Entrada <note><to>Ada</to></note>
Saída Well-formed
Entrada <note><to>Ada</note>
Saída Not well-formed · unclosed <note>

Cada etiqueta de abertura precisa de uma etiqueta de fecho correspondente, corretamente aninhada.

Perguntas frequentes

O meu XML é enviado para um servidor?
Não. A análise e a formatação acontecem inteiramente no teu navegador usando a API DOMParser integrada, que faz parte da plataforma web e corre localmente no teu dispositivo. O teu conteúdo XML nunca é transmitido pela rede, o que torna esta ferramenta segura para ficheiros de configuração confidenciais, esquemas internos ou formatos de dados proprietários.
Qual é a diferença entre XML bem formado e XML válido?
Um documento XML bem formado segue as regras básicas de sintaxe da especificação XML: tem um único elemento raiz, todas as etiquetas estão corretamente aninhadas e fechadas, os valores dos atributos estão entre aspas e os caracteres reservados estão escapados com referências de entidade. Um documento XML válido conforma-se ainda a um esquema declarado, um DTD (Document Type Definition) ou XSD (XML Schema Definition), que restringe que elementos e atributos são permitidos e por que ordem. Esta ferramenta verifica apenas a boa formação.
Quando precisaria de validar XML na prática?
Os cenários comuns incluem depurar pedidos e respostas de serviços web SOAP, inspecionar ficheiros de construção do Maven ou Gradle, examinar ficheiros de recursos do Android, rever a marcação de feeds RSS/Atom, verificar ficheiros de imagem SVG, formatar configurações de beans do Spring Framework e validar mensagens HL7 ou FHIR em integrações de saúde.

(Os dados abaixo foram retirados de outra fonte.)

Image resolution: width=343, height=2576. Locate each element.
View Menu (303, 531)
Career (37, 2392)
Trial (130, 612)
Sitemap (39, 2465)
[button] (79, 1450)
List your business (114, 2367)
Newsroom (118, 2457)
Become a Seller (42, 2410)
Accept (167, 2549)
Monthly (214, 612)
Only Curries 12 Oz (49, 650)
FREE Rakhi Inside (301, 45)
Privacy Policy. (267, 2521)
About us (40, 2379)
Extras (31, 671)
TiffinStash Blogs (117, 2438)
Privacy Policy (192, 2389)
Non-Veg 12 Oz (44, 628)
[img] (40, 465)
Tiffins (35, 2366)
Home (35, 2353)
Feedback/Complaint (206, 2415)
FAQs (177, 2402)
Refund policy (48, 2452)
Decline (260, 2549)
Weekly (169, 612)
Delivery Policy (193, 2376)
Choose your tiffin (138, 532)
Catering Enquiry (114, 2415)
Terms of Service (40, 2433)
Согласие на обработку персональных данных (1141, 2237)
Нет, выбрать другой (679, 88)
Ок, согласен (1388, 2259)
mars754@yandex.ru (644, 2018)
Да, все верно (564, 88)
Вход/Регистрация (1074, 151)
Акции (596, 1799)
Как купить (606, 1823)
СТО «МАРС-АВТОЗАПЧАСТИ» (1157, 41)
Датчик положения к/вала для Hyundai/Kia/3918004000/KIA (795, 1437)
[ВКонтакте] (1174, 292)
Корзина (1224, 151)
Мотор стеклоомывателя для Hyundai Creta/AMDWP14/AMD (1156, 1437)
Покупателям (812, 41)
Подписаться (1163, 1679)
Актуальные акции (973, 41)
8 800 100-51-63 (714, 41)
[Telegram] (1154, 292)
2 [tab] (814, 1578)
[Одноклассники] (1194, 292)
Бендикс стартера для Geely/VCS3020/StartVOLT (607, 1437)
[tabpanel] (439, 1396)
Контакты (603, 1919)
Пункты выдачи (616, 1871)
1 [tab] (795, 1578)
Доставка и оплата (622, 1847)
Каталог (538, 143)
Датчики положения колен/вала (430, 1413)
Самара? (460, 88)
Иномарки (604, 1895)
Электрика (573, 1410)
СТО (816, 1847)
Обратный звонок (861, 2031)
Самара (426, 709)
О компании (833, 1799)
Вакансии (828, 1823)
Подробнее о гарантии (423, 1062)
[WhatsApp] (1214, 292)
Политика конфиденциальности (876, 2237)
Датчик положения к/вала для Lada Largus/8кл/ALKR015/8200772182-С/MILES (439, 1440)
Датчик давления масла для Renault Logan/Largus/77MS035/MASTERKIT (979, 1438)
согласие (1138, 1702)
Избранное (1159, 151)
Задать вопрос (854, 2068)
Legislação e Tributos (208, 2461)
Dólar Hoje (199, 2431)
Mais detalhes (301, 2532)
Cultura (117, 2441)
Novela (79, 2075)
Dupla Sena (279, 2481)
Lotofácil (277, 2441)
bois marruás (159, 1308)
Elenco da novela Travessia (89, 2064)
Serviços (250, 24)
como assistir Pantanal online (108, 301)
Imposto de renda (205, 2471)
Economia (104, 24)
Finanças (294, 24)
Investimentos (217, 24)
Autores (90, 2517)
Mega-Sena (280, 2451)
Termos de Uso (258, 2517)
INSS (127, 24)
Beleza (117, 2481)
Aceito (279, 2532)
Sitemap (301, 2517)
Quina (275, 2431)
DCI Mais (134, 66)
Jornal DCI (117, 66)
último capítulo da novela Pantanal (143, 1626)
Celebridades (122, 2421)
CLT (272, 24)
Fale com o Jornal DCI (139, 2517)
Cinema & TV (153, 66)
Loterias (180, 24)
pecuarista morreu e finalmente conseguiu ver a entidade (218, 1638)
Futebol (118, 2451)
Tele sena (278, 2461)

Sempre que uma ferramenta ou biblioteca reporta um erro de análise de XML, colar o conteúdo aqui revela rapidamente a linha problemática.
Em que difere o XML do HTML?
O HTML foi concebido para ser resistente a erros; os navegadores renderizam uma página mesmo com etiquetas por fechar, aspas em falta e elementos sobrepostos, aplicando regras complexas de recuperação de erros. O XML é rigoroso: um único erro de sintaxe torna o documento inteiro inválido e este não deve ser processado mais além. O HTML usa um vocabulário fixo de elementos definido pela especificação HTML; o XML permite qualquer nome de etiqueta definido pelo autor do documento ou pelo seu esquema regente.
Esta ferramenta valida contra um esquema XSD ou DTD?
Atualmente não. Esta ferramenta verifica apenas a boa formação do XML, a sintaxe correta, usando o DOMParser do navegador. A validação de esquema contra XSD (XML Schema Definition) ou DTD (Document Type Definition) é uma operação mais complexa que requer um validador especializado. Para a validação XSD, ferramentas de linha de comandos como o xmllint (libxml2) ou validadores XSD online que aceitem tanto o esquema como o documento são mais adequados.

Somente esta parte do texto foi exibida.